• **Task statement**
In the listing that follows, determine how many lines include the word "will". Respond with that number alone.

-----

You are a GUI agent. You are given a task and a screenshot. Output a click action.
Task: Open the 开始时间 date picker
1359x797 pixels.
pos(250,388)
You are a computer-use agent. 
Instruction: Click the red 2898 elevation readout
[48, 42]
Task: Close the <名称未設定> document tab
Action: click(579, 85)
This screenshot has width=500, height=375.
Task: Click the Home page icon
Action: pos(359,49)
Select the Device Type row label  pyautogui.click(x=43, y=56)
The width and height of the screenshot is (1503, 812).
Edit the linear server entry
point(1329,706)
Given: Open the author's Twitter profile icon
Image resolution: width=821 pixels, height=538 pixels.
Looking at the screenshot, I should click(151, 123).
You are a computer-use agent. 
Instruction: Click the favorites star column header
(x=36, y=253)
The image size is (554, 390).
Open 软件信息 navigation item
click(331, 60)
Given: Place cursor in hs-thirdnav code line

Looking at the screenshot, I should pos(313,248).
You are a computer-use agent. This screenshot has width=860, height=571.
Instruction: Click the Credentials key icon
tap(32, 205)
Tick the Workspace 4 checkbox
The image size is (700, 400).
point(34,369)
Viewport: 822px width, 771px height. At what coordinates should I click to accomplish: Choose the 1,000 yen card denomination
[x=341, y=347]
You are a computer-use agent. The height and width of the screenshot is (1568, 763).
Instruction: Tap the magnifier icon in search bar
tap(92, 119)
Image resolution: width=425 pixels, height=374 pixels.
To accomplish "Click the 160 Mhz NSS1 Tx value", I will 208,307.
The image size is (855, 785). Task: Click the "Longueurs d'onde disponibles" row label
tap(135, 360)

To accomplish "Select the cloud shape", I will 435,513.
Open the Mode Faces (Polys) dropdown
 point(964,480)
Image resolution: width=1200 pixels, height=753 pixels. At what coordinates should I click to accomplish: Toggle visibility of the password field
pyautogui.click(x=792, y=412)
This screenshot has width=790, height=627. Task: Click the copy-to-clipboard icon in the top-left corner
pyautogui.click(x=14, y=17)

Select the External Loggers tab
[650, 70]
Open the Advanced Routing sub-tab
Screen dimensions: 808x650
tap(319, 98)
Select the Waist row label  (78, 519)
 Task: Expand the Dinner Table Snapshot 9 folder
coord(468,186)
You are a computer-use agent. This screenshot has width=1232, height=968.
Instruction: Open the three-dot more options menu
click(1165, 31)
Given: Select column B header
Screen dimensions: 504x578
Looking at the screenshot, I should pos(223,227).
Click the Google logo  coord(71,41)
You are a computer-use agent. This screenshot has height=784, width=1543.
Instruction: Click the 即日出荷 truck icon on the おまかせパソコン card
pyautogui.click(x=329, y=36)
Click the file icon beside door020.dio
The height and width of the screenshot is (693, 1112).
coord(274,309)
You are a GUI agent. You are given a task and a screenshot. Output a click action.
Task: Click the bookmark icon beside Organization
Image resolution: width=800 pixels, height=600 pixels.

-----

• **Result**
2